I congiurati attendevano nascosti dall’ombra concentrati nell’attesa quando giunse un famiglio di Maione che concitato lo avvertì della trappola mortale che il Bonello stava per mettere in atto. L’Ammiraglio arrestò all’istante i suoi passi apprestandosi alla difesa, ma nulla potè quando i congiurati lo assalirono con estrema violenza, Bonello sguainò la spada e colpì ripetutamente il grande Ammiraglio che accennò ad una difesa ma in breve venne sopraffatto. La scorta di Maione fuggì precipitosamente mentre tutto il livore dei congiurati si scaricava sul corpo di Maione che giaceva al suolo ormai inerte e ne fecero scempio.

La furia popolare si scatenò in tutta la sua virulenza, vennero assalite le case abitate dagli arabi, vennero divelti gli usci, depredati gli ambienti e le donne degli Harem divennero preda di tutti. A quel punto il re comprese che era giunto il momento di intervenire, la sommossa rischiava di estendersi e divenire pericolosa per lo stesso Guglielmo I. Diede ordine perché venissero catturati tutti i rivoltosi riservando per loro atroci vendette; forse a seguito della strage ordinata dal re, questi passò alla storia con il soprannome de: “Il Malo”.

Guglielmo I riservò la sua ira in modo particolare sulla classe baronale da non molto giunta dalla Lombardia, eppure pronta alla ribellione contro il re che li aveva accolti con grande generosità. In modo particolare a subirne le conseguenze furono proprio le città abitate da una maggioranza lombarda, Butera, Piazza Armerina ed altre località a forte concentrazione di quella etnia. Alla caccia di Matteo Bonello vennero posti i musulmani che non tardarono a catturarlo.

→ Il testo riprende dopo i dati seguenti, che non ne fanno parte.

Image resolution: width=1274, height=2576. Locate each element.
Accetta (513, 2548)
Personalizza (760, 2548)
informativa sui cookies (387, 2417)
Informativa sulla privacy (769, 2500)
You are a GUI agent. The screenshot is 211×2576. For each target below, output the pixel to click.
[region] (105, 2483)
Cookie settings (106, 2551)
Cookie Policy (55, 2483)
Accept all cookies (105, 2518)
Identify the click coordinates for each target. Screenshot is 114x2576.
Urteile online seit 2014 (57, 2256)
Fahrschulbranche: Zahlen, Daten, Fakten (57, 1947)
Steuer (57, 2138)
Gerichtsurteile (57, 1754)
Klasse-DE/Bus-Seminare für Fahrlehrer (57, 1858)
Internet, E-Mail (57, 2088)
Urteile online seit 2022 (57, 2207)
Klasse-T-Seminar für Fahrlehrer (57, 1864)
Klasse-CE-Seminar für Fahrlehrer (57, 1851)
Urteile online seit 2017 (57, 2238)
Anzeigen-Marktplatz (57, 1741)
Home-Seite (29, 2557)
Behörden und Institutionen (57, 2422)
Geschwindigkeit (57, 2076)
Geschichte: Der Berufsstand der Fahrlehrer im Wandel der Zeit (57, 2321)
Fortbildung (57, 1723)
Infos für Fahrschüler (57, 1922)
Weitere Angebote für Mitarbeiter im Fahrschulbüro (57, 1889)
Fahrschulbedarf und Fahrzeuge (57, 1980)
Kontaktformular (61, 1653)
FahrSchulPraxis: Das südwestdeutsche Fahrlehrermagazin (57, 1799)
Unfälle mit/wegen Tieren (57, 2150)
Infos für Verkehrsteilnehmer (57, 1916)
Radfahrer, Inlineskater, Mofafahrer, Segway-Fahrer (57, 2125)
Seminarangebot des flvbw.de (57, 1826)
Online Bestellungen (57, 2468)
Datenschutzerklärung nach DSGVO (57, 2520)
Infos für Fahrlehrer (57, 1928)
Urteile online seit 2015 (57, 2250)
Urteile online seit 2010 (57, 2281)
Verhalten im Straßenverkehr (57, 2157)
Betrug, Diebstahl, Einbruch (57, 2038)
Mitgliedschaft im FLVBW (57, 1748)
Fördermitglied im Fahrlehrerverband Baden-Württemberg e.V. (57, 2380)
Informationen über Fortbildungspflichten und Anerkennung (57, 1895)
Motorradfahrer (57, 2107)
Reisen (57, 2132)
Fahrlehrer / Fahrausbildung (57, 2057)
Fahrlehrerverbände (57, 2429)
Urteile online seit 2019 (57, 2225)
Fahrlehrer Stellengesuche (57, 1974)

Gli venne destinata una pena spaventosa, una volta accecato, gli vennero recisi i tendini delle braccia e delle gambe in modo che non potesse fuggire. Il giovane non sopravvisse a quelle torture e dopo pochi giorni di prigionia morì. Il vescovo Ugo ebbe comunque la sua vendetta ed a perenne ricordo ed ammonimento, entrato in possesso della spada di Matteo Bonello ne spezzò la lama e fece inchiodare l’elsa al portone della Curia dove, ancora oggi, è visibile.

Chiunque si intenda un po’ di armi bianche, nell’osservare quell’elsa, si renderà conto che questa è di foggia seicentesca quindi non poté certamente appartenere a Matteo Bonello, comunque fa il suo bell’effetto ai turisti che numerosissimi, giungono a Palermo per ammirare gli splendidi monumenti e ai quali le guide turistiche, con fare misterioso, propinano volentieri questa leggenda ottenendone in cambio una mancia più cospicua.